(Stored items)

-------------------------

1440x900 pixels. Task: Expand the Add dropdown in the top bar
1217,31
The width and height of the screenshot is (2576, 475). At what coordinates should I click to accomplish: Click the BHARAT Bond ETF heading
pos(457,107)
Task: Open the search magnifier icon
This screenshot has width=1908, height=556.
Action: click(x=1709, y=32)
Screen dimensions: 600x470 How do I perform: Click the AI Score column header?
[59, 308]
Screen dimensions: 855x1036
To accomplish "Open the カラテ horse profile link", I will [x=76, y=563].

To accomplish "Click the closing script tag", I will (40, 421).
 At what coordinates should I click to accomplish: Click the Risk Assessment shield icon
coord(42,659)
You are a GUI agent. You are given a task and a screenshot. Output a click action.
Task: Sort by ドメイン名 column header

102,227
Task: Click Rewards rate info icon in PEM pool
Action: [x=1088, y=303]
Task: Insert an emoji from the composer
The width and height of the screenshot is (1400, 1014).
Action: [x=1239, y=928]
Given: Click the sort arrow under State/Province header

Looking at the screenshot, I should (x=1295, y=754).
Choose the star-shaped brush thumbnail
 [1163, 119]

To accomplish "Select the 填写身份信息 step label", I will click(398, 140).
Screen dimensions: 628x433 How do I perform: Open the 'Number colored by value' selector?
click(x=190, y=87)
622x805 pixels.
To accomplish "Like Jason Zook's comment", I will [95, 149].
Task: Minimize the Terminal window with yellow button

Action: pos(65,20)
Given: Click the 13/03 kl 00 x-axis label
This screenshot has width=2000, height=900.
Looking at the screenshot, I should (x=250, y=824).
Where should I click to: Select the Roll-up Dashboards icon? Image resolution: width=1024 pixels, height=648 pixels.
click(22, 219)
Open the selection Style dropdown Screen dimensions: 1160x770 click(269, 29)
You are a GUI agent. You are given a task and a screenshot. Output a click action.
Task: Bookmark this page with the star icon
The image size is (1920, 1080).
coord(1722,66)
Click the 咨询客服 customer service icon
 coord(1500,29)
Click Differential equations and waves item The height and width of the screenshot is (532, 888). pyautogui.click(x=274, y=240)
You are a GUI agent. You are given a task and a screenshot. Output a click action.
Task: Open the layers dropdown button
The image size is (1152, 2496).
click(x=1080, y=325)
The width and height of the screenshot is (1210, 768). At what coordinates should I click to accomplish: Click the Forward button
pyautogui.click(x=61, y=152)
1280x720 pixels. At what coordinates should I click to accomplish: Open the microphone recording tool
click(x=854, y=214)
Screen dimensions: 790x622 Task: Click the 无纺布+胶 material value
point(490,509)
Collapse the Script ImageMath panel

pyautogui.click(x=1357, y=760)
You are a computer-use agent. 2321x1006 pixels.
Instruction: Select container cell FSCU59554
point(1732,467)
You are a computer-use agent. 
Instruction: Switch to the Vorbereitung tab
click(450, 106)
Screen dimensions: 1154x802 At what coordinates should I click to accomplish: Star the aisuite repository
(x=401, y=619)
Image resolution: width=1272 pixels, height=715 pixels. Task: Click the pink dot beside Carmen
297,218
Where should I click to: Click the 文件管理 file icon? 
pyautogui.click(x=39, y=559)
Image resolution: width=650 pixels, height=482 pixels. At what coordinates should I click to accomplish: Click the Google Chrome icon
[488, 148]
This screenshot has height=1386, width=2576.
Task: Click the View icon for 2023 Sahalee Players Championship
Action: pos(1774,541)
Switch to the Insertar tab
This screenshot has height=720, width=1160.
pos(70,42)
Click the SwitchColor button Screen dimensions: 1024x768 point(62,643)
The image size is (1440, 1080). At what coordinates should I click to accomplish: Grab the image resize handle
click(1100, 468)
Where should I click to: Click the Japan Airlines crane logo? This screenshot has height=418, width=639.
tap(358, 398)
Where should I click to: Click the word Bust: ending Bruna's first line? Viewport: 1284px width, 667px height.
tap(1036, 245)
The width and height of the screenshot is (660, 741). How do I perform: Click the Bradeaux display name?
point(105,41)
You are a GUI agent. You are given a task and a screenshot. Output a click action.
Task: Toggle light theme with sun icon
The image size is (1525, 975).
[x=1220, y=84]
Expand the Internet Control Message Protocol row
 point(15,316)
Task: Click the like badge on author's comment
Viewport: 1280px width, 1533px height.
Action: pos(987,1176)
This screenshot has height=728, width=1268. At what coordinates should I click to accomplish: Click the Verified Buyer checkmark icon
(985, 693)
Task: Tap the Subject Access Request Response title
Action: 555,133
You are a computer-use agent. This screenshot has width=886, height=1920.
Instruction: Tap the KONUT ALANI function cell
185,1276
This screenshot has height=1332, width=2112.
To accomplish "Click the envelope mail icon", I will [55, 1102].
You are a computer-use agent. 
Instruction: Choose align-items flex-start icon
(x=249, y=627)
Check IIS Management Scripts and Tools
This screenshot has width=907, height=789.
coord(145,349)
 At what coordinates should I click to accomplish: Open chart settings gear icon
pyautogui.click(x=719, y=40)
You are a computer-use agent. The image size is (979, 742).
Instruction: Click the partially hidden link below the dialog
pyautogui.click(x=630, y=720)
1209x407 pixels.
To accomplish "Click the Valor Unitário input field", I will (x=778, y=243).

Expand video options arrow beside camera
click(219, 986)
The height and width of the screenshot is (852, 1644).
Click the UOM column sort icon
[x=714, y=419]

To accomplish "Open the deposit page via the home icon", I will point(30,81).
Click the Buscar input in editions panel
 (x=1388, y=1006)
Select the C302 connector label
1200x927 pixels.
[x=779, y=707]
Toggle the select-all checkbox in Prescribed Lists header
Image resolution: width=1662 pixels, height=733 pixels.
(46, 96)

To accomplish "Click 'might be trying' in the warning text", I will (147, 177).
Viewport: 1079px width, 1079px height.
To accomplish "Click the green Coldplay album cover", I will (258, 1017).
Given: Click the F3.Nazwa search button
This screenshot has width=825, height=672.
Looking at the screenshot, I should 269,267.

-------------------------

** DIRECTIONS FOR THIS TASK **
Reproduce every one of the stored items above, word for word and line for line.

** EXPECTED OUTPUT **
1440x900 pixels. Task: Expand the Add dropdown in the top bar
1217,31
The width and height of the screenshot is (2576, 475). At what coordinates should I click to accomplish: Click the BHARAT Bond ETF heading
pos(457,107)
Task: Open the search magnifier icon
This screenshot has width=1908, height=556.
Action: click(x=1709, y=32)
Screen dimensions: 600x470 How do I perform: Click the AI Score column header?
[59, 308]
Screen dimensions: 855x1036
To accomplish "Open the カラテ horse profile link", I will [x=76, y=563].

To accomplish "Click the closing script tag", I will (40, 421).
 At what coordinates should I click to accomplish: Click the Risk Assessment shield icon
coord(42,659)
You are a GUI agent. You are given a task and a screenshot. Output a click action.
Task: Sort by ドメイン名 column header

102,227
Task: Click Rewards rate info icon in PEM pool
Action: [x=1088, y=303]
Task: Insert an emoji from the composer
The width and height of the screenshot is (1400, 1014).
Action: [x=1239, y=928]
Given: Click the sort arrow under State/Province header

Looking at the screenshot, I should (x=1295, y=754).
Choose the star-shaped brush thumbnail
 [1163, 119]

To accomplish "Select the 填写身份信息 step label", I will click(398, 140).
Screen dimensions: 628x433 How do I perform: Open the 'Number colored by value' selector?
click(x=190, y=87)
622x805 pixels.
To accomplish "Like Jason Zook's comment", I will [95, 149].
Task: Minimize the Terminal window with yellow button

Action: pos(65,20)
Given: Click the 13/03 kl 00 x-axis label
This screenshot has width=2000, height=900.
Looking at the screenshot, I should (x=250, y=824).
Where should I click to: Select the Roll-up Dashboards icon? Image resolution: width=1024 pixels, height=648 pixels.
click(22, 219)
Open the selection Style dropdown Screen dimensions: 1160x770 click(269, 29)
You are a GUI agent. You are given a task and a screenshot. Output a click action.
Task: Bookmark this page with the star icon
The image size is (1920, 1080).
coord(1722,66)
Click the 咨询客服 customer service icon
 coord(1500,29)
Click Differential equations and waves item The height and width of the screenshot is (532, 888). pyautogui.click(x=274, y=240)
You are a GUI agent. You are given a task and a screenshot. Output a click action.
Task: Open the layers dropdown button
The image size is (1152, 2496).
click(x=1080, y=325)
The width and height of the screenshot is (1210, 768). At what coordinates should I click to accomplish: Click the Forward button
pyautogui.click(x=61, y=152)
1280x720 pixels. At what coordinates should I click to accomplish: Open the microphone recording tool
click(x=854, y=214)
Screen dimensions: 790x622 Task: Click the 无纺布+胶 material value
point(490,509)
Collapse the Script ImageMath panel

pyautogui.click(x=1357, y=760)
You are a computer-use agent. 2321x1006 pixels.
Instruction: Select container cell FSCU59554
point(1732,467)
You are a computer-use agent. 
Instruction: Switch to the Vorbereitung tab
click(450, 106)
Screen dimensions: 1154x802 At what coordinates should I click to accomplish: Star the aisuite repository
(x=401, y=619)
Image resolution: width=1272 pixels, height=715 pixels. Task: Click the pink dot beside Carmen
297,218
Where should I click to: Click the 文件管理 file icon? 
pyautogui.click(x=39, y=559)
Image resolution: width=650 pixels, height=482 pixels. At what coordinates should I click to accomplish: Click the Google Chrome icon
[488, 148]
This screenshot has height=1386, width=2576.
Task: Click the View icon for 2023 Sahalee Players Championship
Action: pos(1774,541)
Switch to the Insertar tab
This screenshot has height=720, width=1160.
pos(70,42)
Click the SwitchColor button Screen dimensions: 1024x768 point(62,643)
The image size is (1440, 1080). At what coordinates should I click to accomplish: Grab the image resize handle
click(1100, 468)
Where should I click to: Click the Japan Airlines crane logo? This screenshot has height=418, width=639.
tap(358, 398)
Where should I click to: Click the word Bust: ending Bruna's first line? Viewport: 1284px width, 667px height.
tap(1036, 245)
The width and height of the screenshot is (660, 741). How do I perform: Click the Bradeaux display name?
point(105,41)
You are a GUI agent. You are given a task and a screenshot. Output a click action.
Task: Toggle light theme with sun icon
The image size is (1525, 975).
[x=1220, y=84]
Expand the Internet Control Message Protocol row
 point(15,316)
Task: Click the like badge on author's comment
Viewport: 1280px width, 1533px height.
Action: pos(987,1176)
This screenshot has height=728, width=1268. At what coordinates should I click to accomplish: Click the Verified Buyer checkmark icon
(985, 693)
Task: Tap the Subject Access Request Response title
Action: 555,133
You are a computer-use agent. This screenshot has width=886, height=1920.
Instruction: Tap the KONUT ALANI function cell
185,1276
This screenshot has height=1332, width=2112.
To accomplish "Click the envelope mail icon", I will [55, 1102].
You are a computer-use agent. 
Instruction: Choose align-items flex-start icon
(x=249, y=627)
Check IIS Management Scripts and Tools
This screenshot has width=907, height=789.
coord(145,349)
 At what coordinates should I click to accomplish: Open chart settings gear icon
pyautogui.click(x=719, y=40)
You are a computer-use agent. The image size is (979, 742).
Instruction: Click the partially hidden link below the dialog
pyautogui.click(x=630, y=720)
1209x407 pixels.
To accomplish "Click the Valor Unitário input field", I will (x=778, y=243).

Expand video options arrow beside camera
click(219, 986)
The height and width of the screenshot is (852, 1644).
Click the UOM column sort icon
[x=714, y=419]

To accomplish "Open the deposit page via the home icon", I will point(30,81).
Click the Buscar input in editions panel
 (x=1388, y=1006)
Select the C302 connector label
1200x927 pixels.
[x=779, y=707]
Toggle the select-all checkbox in Prescribed Lists header
Image resolution: width=1662 pixels, height=733 pixels.
(46, 96)

To accomplish "Click 'might be trying' in the warning text", I will (147, 177).
Viewport: 1079px width, 1079px height.
To accomplish "Click the green Coldplay album cover", I will (258, 1017).
Given: Click the F3.Nazwa search button
This screenshot has width=825, height=672.
Looking at the screenshot, I should 269,267.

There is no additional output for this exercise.